There are many artistic or aesthetic decisions I made that you may not have, and which involved a lot of extra work, such as dyeing the function keys according to the resistor color code, or using Scrabble tiles for the letter keys. But these were important for me to really love it, and to think of it as an art project, rather than just a tool I use to type at work. If you do decide to make your own wooden keyboard, I encourage you to add your own artistic touches and post them here! Also feel free to add your comments and ideas to this Instructable.

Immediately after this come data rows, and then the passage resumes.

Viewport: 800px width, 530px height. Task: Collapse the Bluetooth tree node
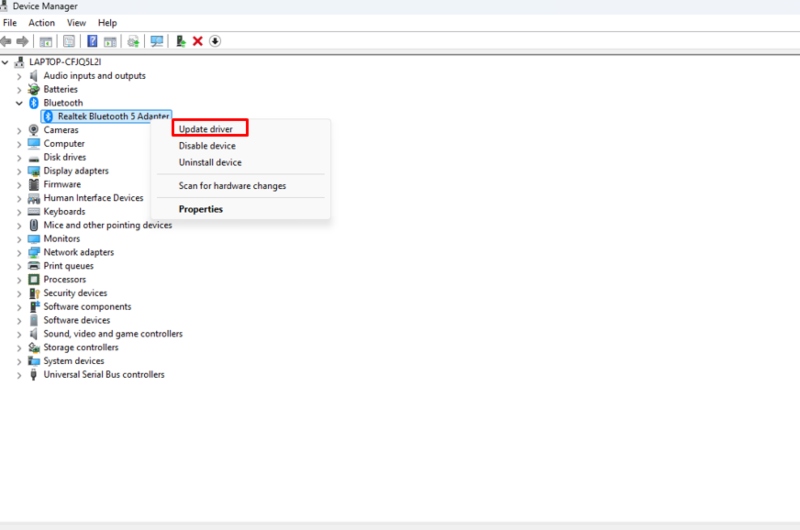pyautogui.click(x=20, y=103)
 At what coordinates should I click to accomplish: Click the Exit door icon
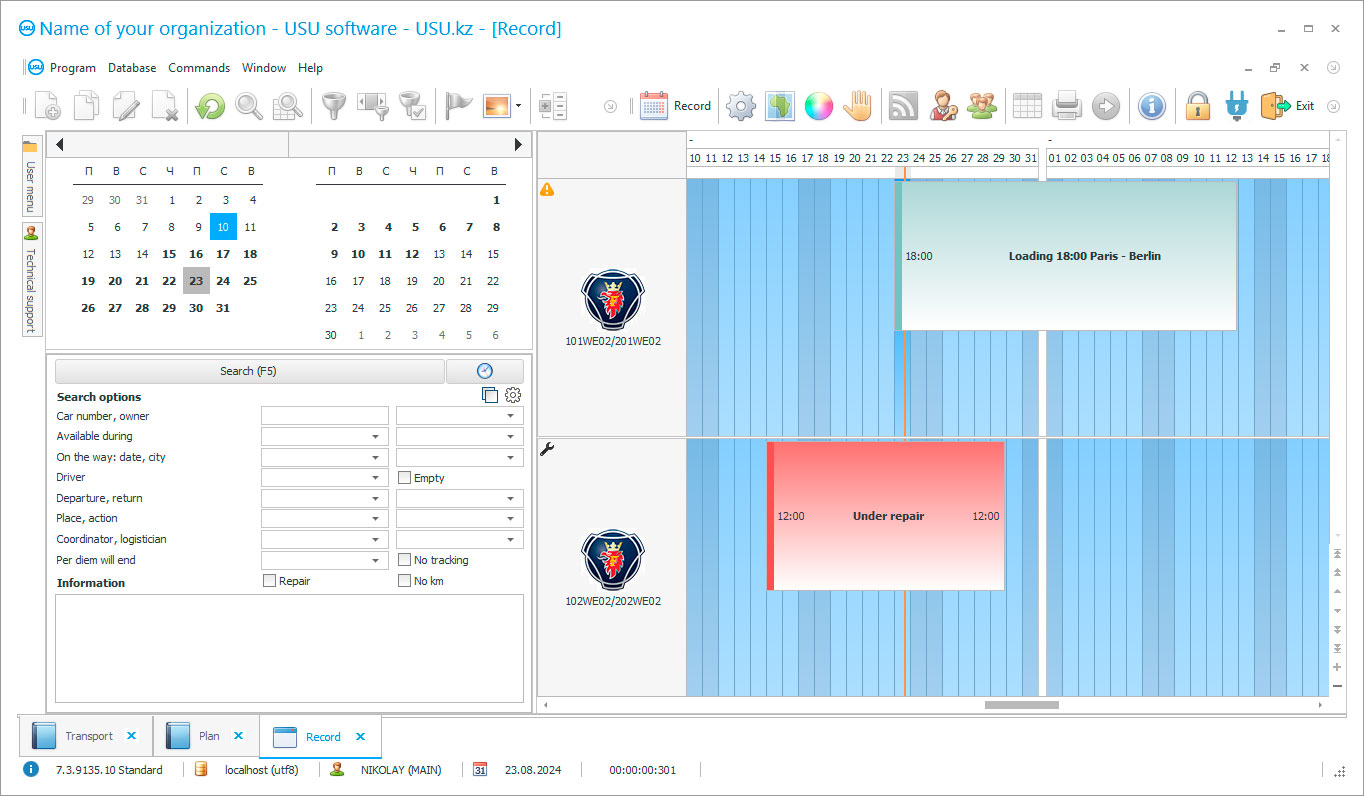click(1278, 105)
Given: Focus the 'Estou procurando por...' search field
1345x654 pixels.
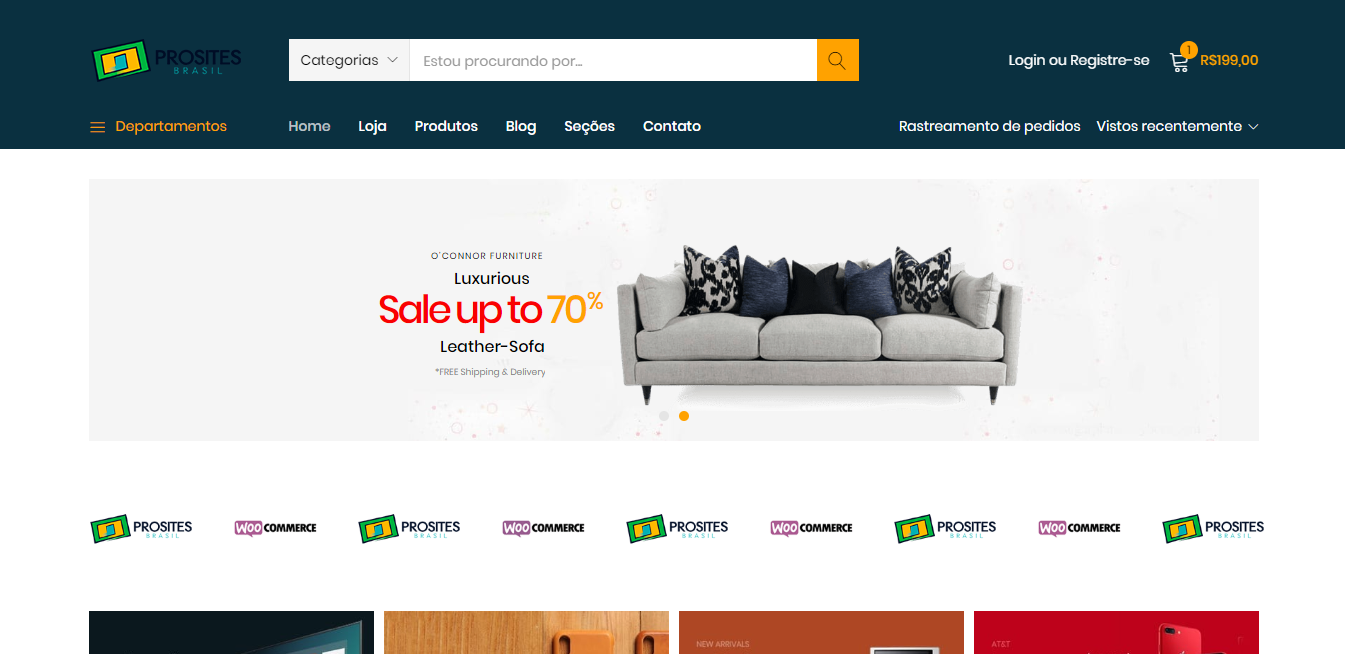Looking at the screenshot, I should (x=613, y=60).
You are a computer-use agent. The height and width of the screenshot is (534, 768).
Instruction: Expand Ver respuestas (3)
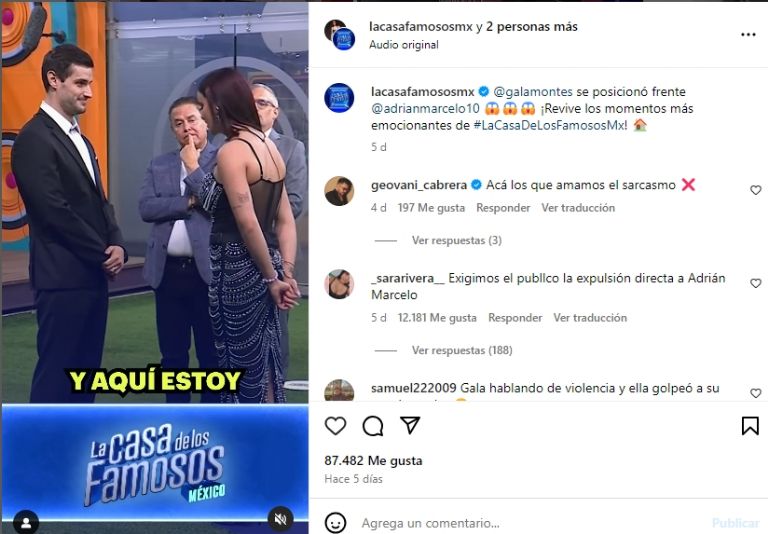point(456,240)
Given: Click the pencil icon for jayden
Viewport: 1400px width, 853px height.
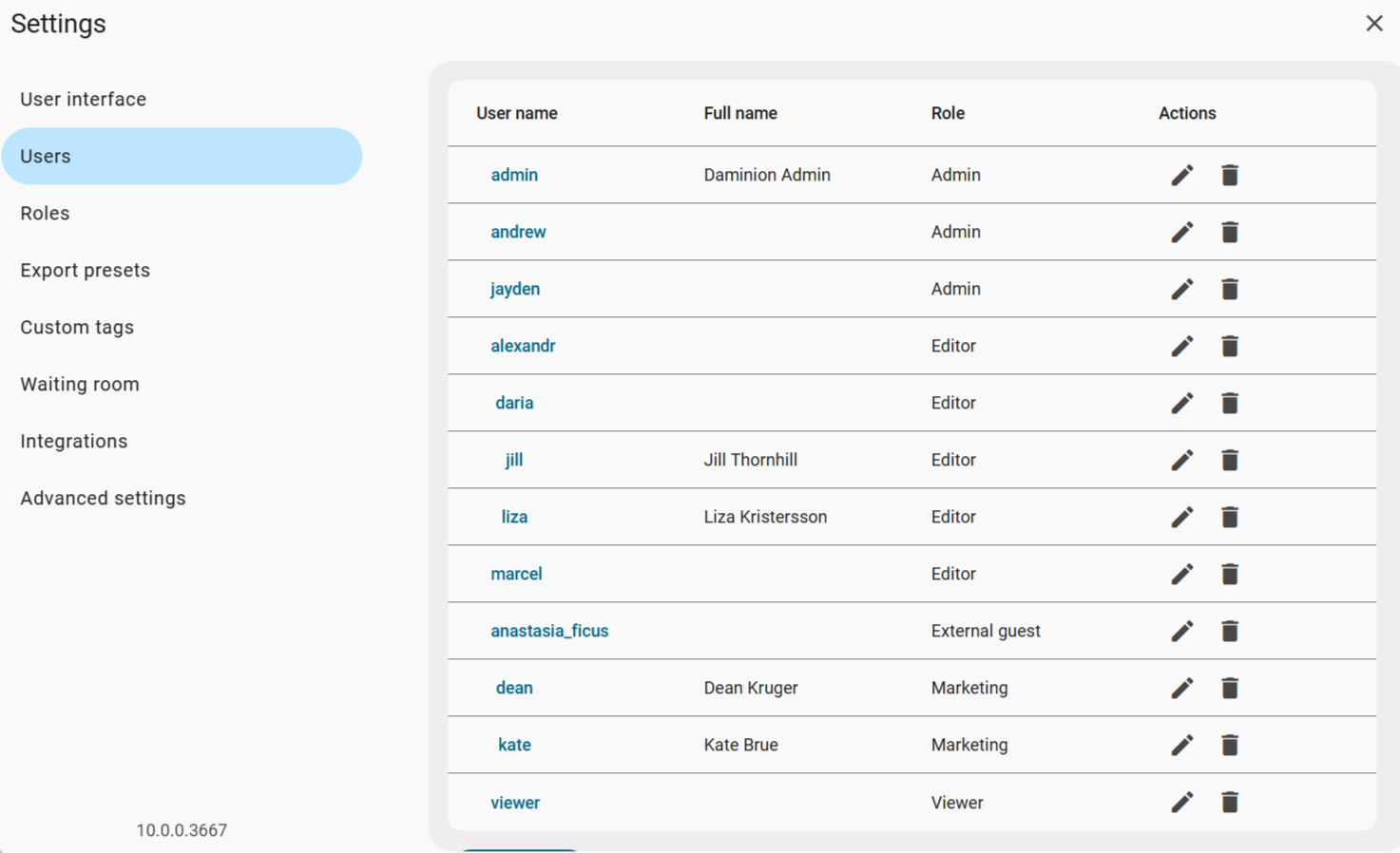Looking at the screenshot, I should 1181,289.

Step 1: Materials and tools needed:
Step 2: Get a clicky keyboard.
I got a brand new clicky or tactile (buckling spring mechanism) keyboard from Unicomp (http://pckeyboard.com/page/category/SpacesaverM) , model Spacesaver M, which works with Mac computers. I believe they bought the original molds from IBM for the base, and added updated electronics (for USB interface) and a pretty lame plastic shell (compared to the bomb-proof and heavy old IBM keyboards). As these clicky keyboards have become kind of trendy, these are not as cheap as a couple years ago when I bought mine. So to save money you may want to find an actual old keyboard from surplus or a garage sale, and use a PS/2 to USB converter instead.
Take photos of the keyboard before removing the keys, so you can remember which key goes where.
Remove the cover, and use the top to create a paper template by tracing it and cutting out the paper template with a razor or X-acto knife. This can be used to mark up the block of wood once it is planed down to the right thickness.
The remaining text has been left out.